__TASK STATEMENT__.
Please set down only the lines from the one containing "Image resolution: width=606" through the end of the entries below, exactly, minus any pictures.

Records excerpted from a collection
________________________

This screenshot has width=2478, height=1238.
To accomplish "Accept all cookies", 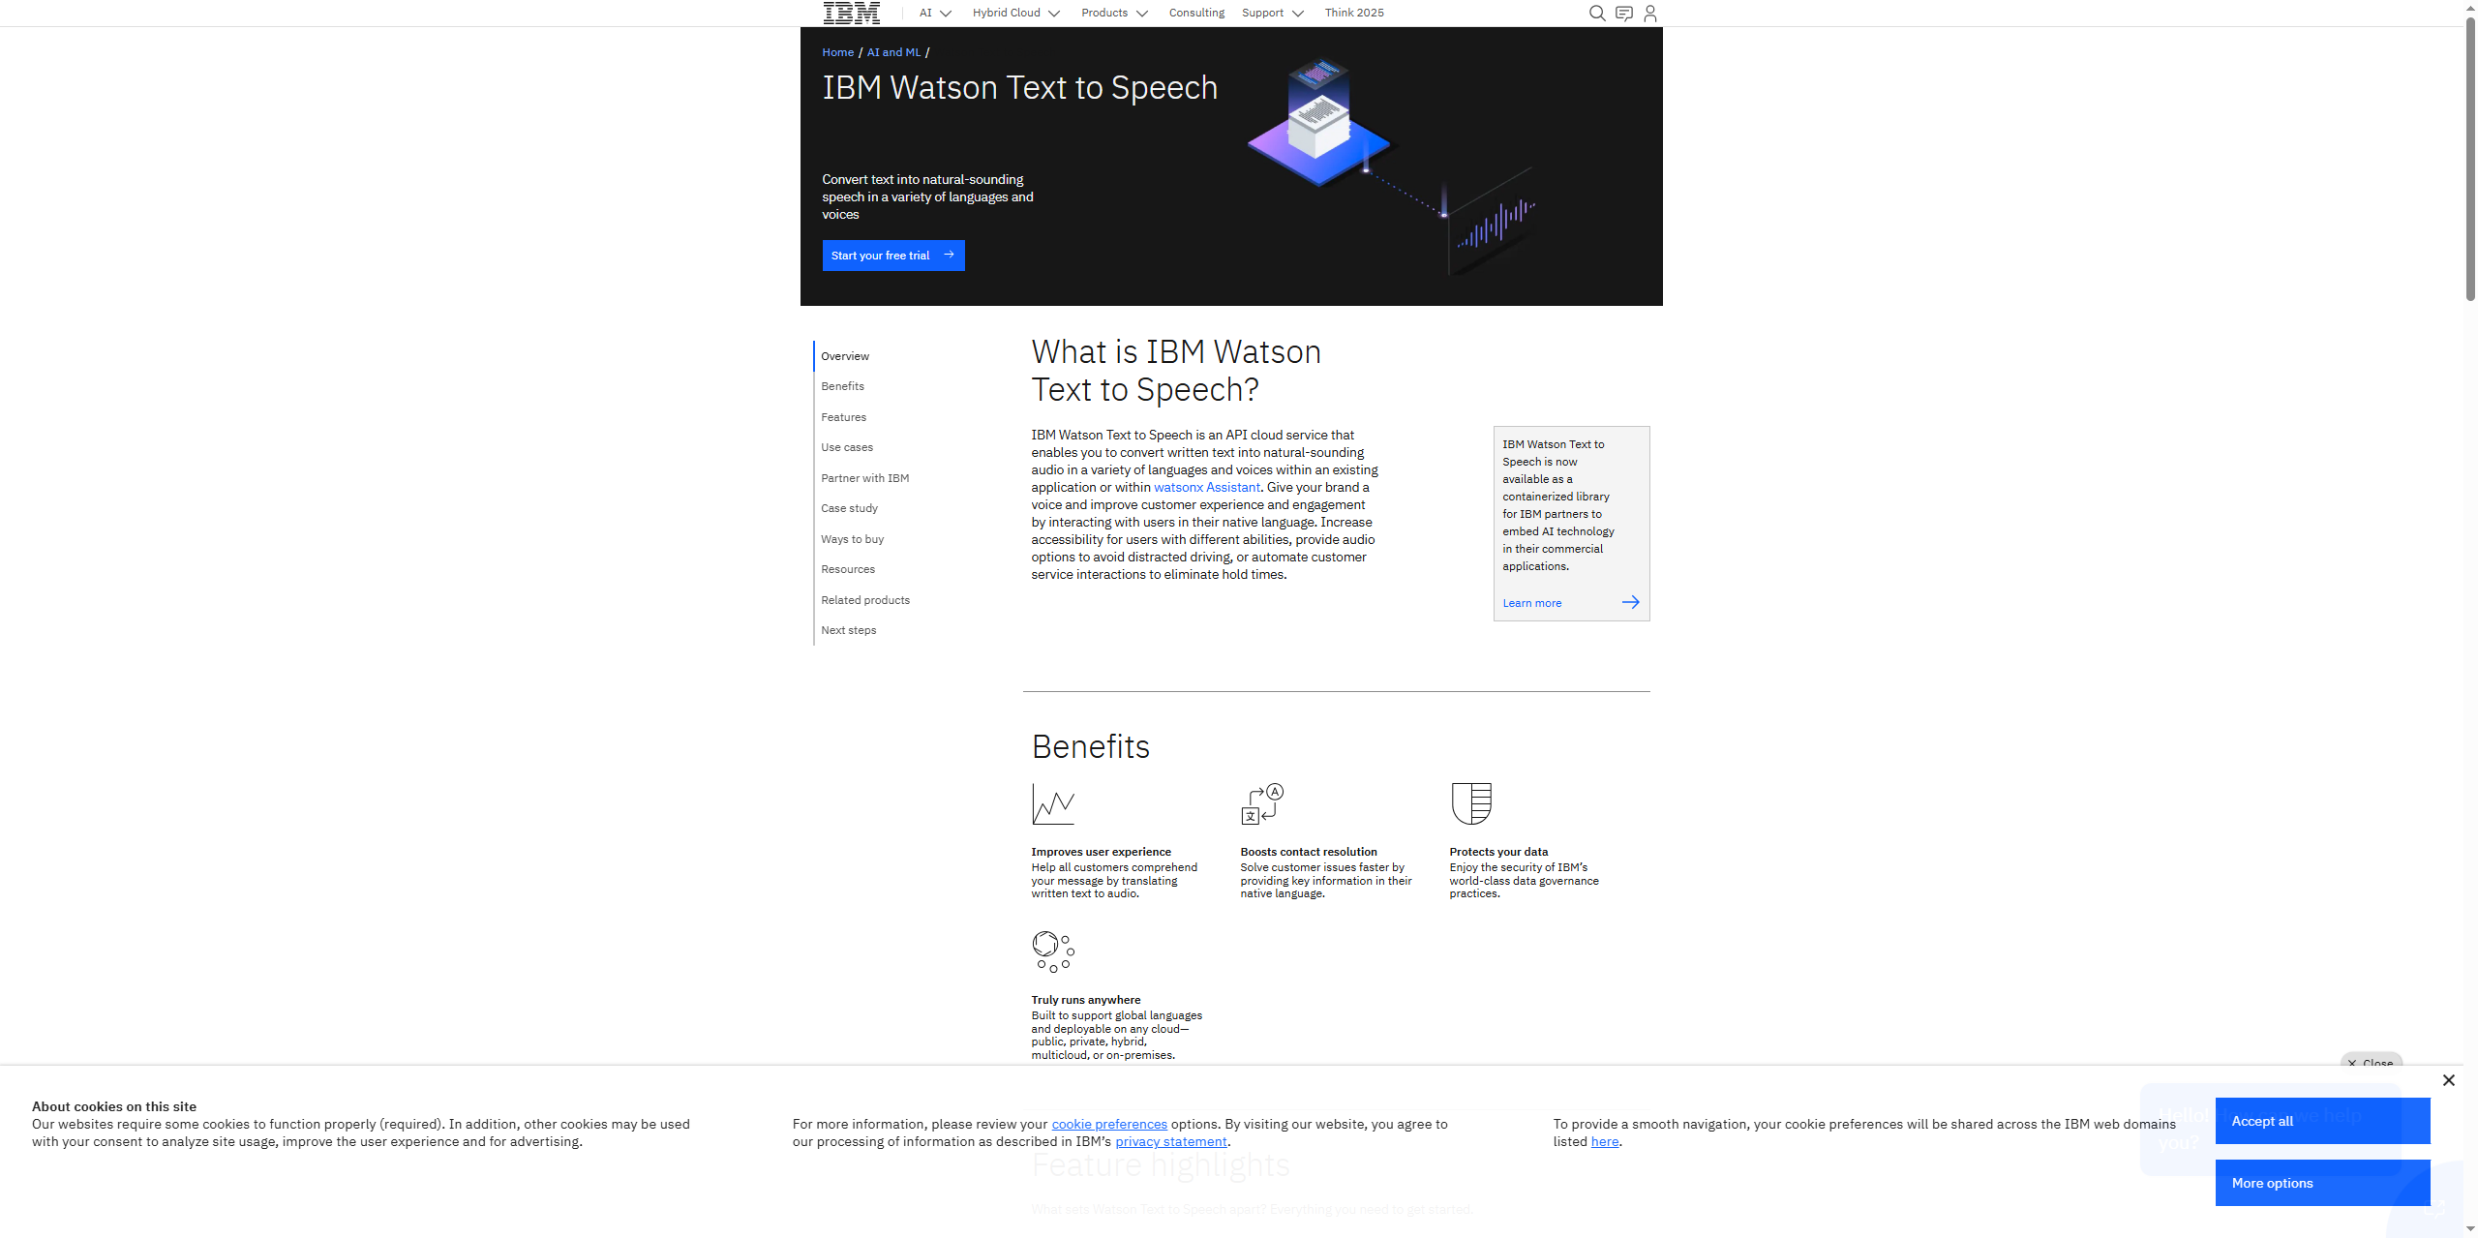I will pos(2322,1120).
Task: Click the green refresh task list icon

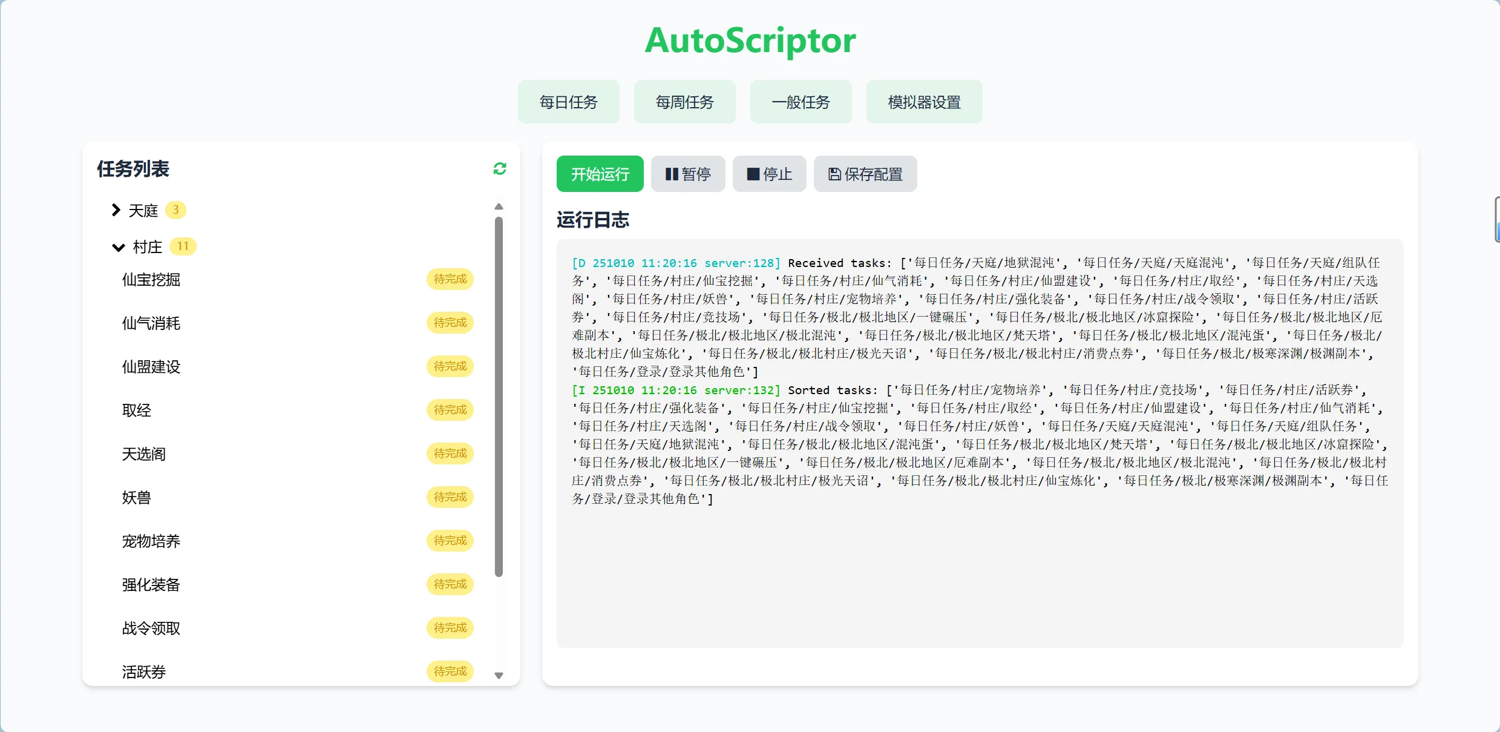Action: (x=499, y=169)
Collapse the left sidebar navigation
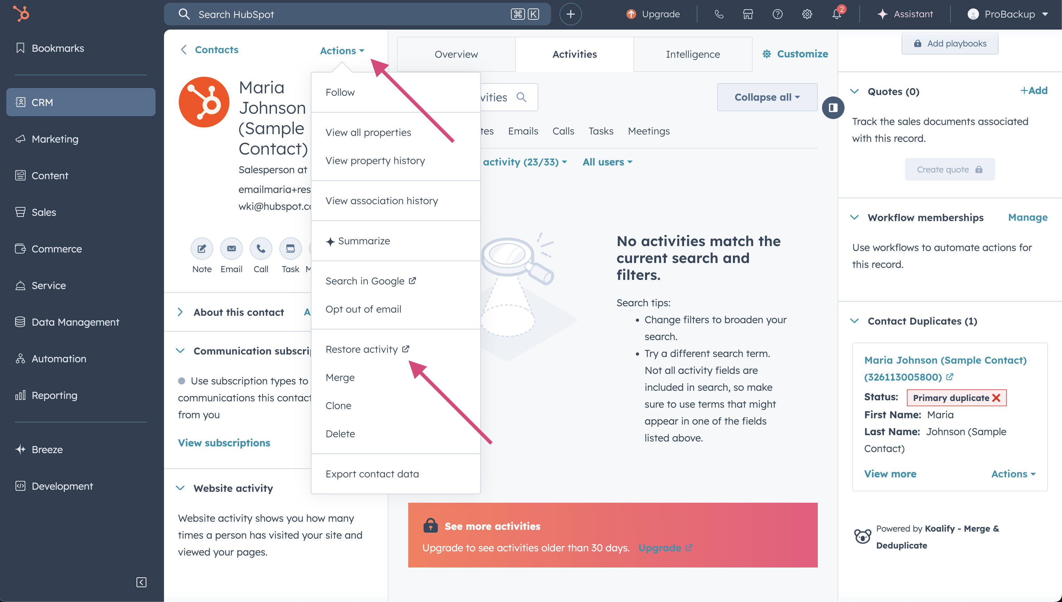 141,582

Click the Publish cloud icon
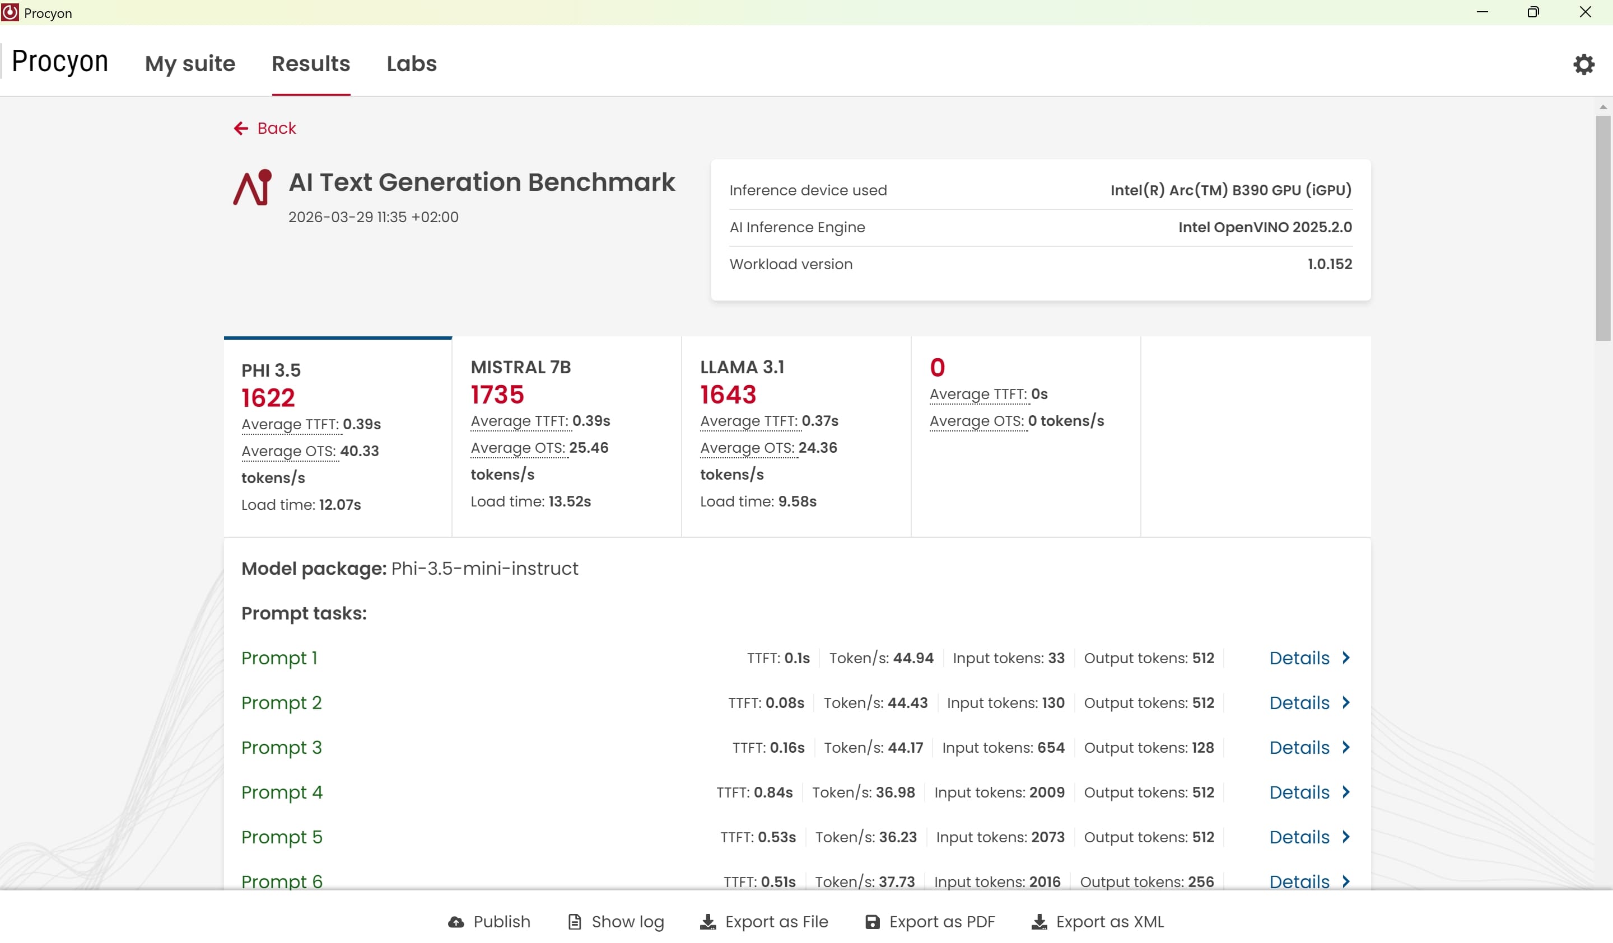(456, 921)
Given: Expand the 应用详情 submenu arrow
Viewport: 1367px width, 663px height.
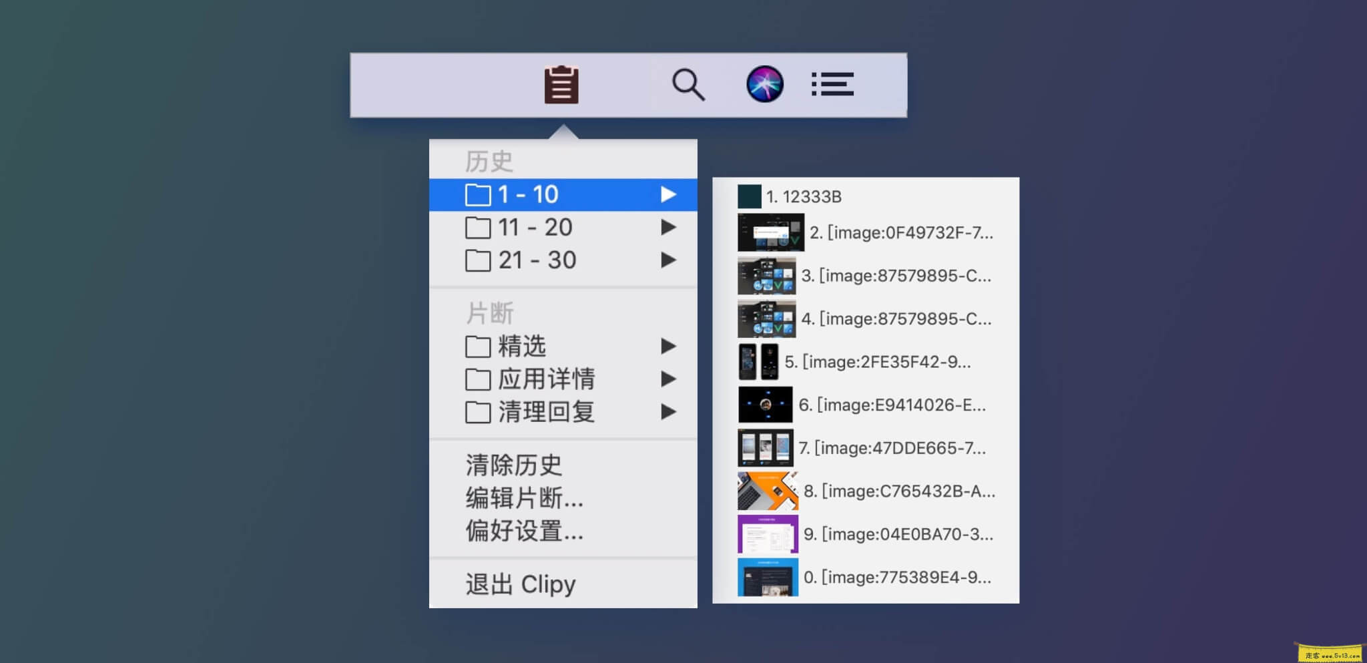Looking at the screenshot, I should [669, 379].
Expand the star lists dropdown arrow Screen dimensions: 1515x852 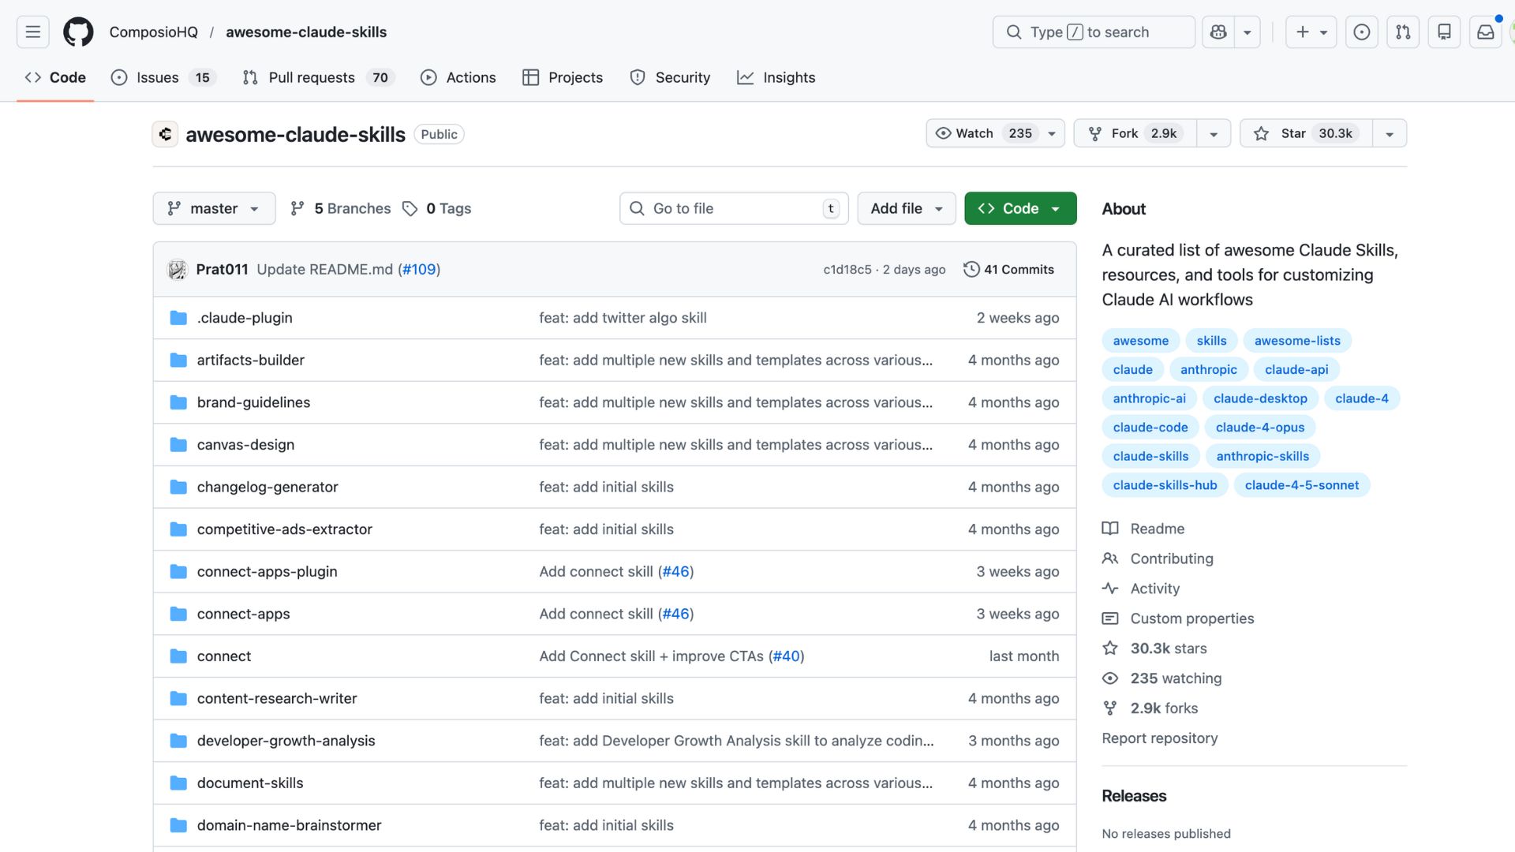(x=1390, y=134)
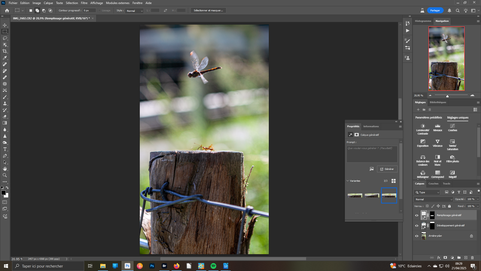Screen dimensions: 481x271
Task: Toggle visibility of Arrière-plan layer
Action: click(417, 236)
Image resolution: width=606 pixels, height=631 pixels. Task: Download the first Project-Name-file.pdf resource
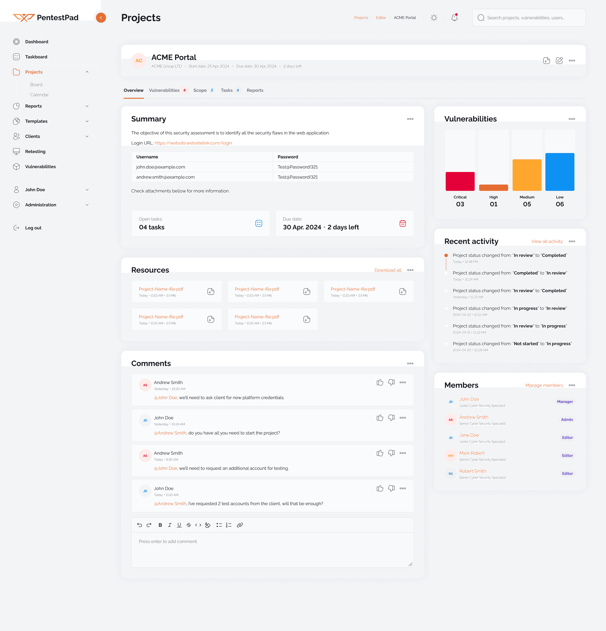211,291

________________________

__RESULT FOR THIS EXERCISE__.
Image resolution: width=606 pixels, height=631 pixels. Task: Download the first Project-Name-file.pdf resource
211,291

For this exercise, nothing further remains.